##### DOCUMENT TEXT #####

I added 45 to the rotation in the equation, because at 0°, the sprite is inbetween 2 axes.

Just be sure that you have the good width and height of your sprite! That was one of my many problems…

EDIT: For visual explanations, see the posts below!

#10

Glad you figured it out! However, I had a whole thing planned, and I’d like to follow through.

Let’s take a closer look. As a reminder, here are the points at 45° and 315°.

x goes from -100 to 0. If 0° is halfway between that, then x is -50. y goes from 0 to -100, so the same logic applies.

Now, let’s draw it:

That square is off-center!

Did we do the math wrong? Well, no. That diagonal line is a perfectly straight line between the points (-100, 0) and (0, -100). Our square is halfway along that line.

The halfway point isn’t what we want. It just isn’t. We want our square to trace out a circle as it rotates, not a straight line. (I actually drew this circle for you in the examples above. It’s faint, but it’s there.)

##### SUPPLIED DATA #####

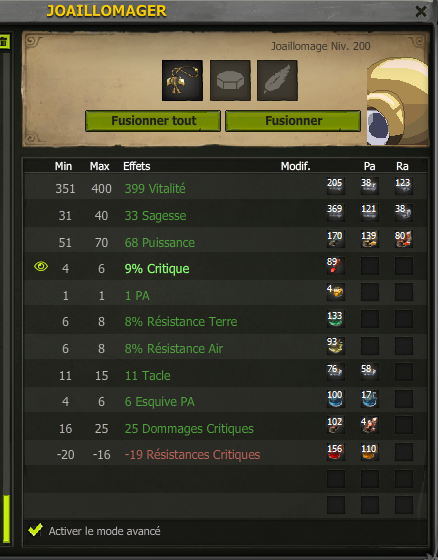This screenshot has height=560, width=438.
Task: Click the Effets column header
Action: (136, 166)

#####

_SET OF TASKS_.
1) Name each distinct angle, in degrees, that the sprite rotation thread mentions.
2) Give a two-sentence summary of the sprite rotation thread.

_TASK-BY-TASK ANSWERS_.
1) 0°, 45°, 315°

2) One poster added 45 to the rotation in the equation because at 0° the sprite sits between two axes, and warns that the sprite's width and height must be right. A reply looks at the points at 45° and 315° and shows that placing the square at the halfway point, with x and y at -50, leaves it off-center on a straight line, when the square should trace out a circle as it rotates.